As with a lot of history books, this work is interesting for showing the reader how little has changed. Americans still have the same issues, e.g., some people don’t want to work at all and others have a level of skill that is not high enough to command what we would call a “living wage.” The arguments on all sides are more or less the same as today (remember that universal basic income was tried in 1970; see Long-term effects of short-term free cash (guaranteed minimum income experiments)).

Probably the biggest change from the 1960s is immigration. The architects of our welfare state imagined that the U.S. had a fixed supply of uneducated badly housed poor people. The $billions in tax dollars would lift each of those people out of poverty via education and job training, fresh public housing, new infrastructure, etc. After that had been accomplished, there wouldn’t be any more poor people. It didn’t occur to them that 1 million low-skill people, destined to be poor in an economy for which they lacked the job and language skills, would walk across the border each year. Certainly they didn’t imagine that their creation of the welfare state itself would attract low-skill migrants, for whom the welfare state removes all risk of migration (if employers don’t want a migrant or the migrant does not enjoy working, public housing, health care, food stamps, etc. are all there as an alternative to work).

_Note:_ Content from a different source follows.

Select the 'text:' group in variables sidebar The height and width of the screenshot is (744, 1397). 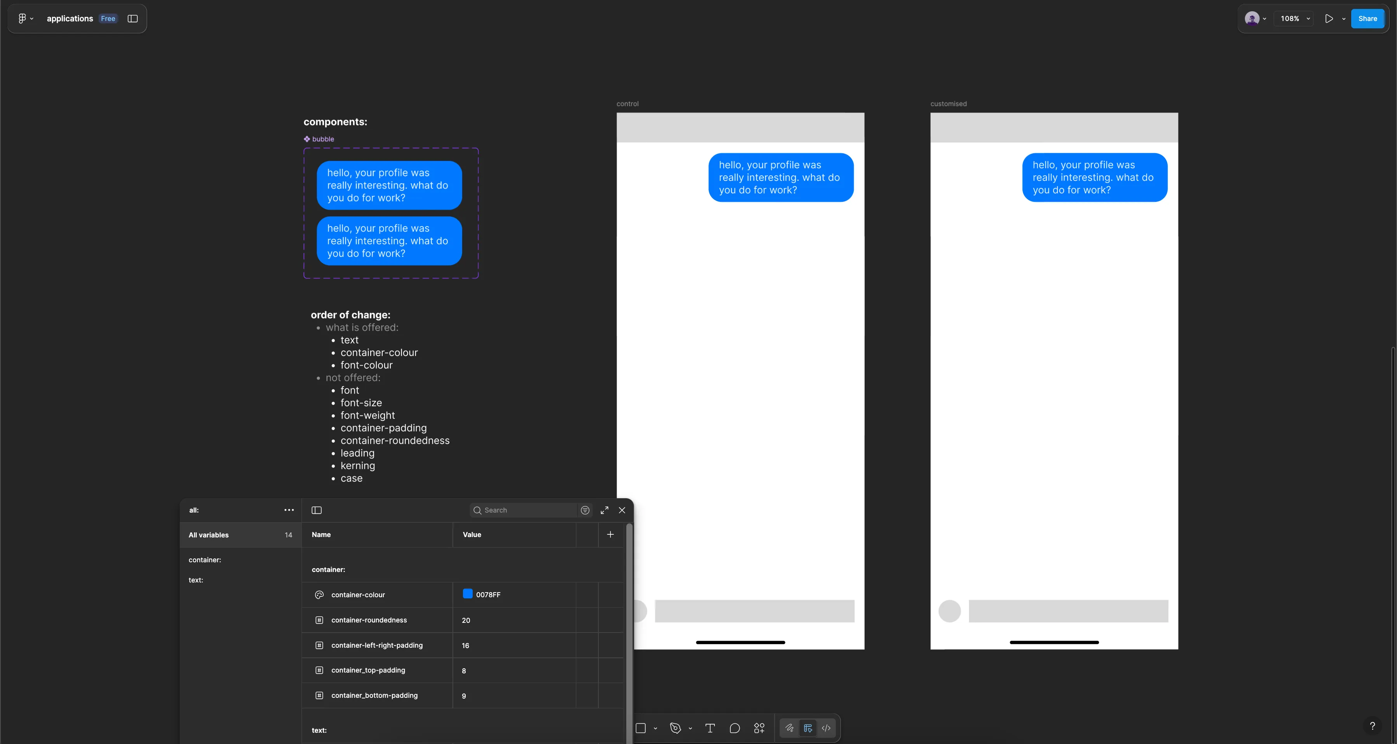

3 thoughts on “Great Society history lesson III

  1. Very interesting blog post…

    P.S. Is there any way to follow replies, without having to reply myself???

  2. It was Milton Friedman who pointed out some time ago that you can have a welfare state or open immigration — but you can’t have both.

  3. For those wondering, Herb Stein, the Chicago-educated and Friedman-protégé economist, is the father of Ben Stein. Ben is a lawyer by education, but was also a Nixon speechwriter.

    > others have a level of skill that is not high enough to command what we would call a “living wage.”

    While this is true, this isn’t true of everyone. There are only so many “living wage” jobs to go around.